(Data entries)
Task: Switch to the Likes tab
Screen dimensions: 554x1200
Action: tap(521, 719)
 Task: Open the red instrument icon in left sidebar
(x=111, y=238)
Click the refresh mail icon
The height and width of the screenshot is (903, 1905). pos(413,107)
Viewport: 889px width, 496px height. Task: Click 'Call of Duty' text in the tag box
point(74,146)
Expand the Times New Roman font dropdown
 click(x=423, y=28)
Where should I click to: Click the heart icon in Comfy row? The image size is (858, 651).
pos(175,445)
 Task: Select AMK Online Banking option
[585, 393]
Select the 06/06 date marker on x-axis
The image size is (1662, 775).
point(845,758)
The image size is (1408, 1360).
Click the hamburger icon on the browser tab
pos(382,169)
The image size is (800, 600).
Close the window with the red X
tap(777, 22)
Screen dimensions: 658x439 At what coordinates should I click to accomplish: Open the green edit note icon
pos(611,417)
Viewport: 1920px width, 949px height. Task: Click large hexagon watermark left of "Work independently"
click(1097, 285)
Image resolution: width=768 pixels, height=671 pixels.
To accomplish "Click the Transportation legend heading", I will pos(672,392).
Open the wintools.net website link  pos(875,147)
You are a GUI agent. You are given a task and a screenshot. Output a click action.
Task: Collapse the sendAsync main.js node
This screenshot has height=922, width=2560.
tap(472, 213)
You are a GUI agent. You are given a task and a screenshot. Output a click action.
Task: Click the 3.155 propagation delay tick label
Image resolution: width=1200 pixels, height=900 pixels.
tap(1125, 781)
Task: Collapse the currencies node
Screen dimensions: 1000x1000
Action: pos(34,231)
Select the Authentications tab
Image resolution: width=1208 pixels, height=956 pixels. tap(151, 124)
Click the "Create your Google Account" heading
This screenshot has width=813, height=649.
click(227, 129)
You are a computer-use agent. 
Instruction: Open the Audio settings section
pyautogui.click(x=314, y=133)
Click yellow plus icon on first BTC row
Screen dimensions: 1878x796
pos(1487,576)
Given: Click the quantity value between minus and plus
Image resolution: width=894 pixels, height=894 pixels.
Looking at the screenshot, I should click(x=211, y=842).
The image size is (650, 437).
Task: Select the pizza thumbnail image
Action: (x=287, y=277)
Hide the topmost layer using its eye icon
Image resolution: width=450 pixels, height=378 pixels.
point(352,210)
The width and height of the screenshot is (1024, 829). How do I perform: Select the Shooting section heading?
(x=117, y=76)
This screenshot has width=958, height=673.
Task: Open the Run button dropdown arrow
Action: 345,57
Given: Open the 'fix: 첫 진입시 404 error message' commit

**WHAT TO PRODUCE:** A complete answer lists each line of the data that holds the word "Collapse".

**YOUR SOLUTION:**
Task: Collapse the sendAsync main.js node
Task: Collapse the currencies node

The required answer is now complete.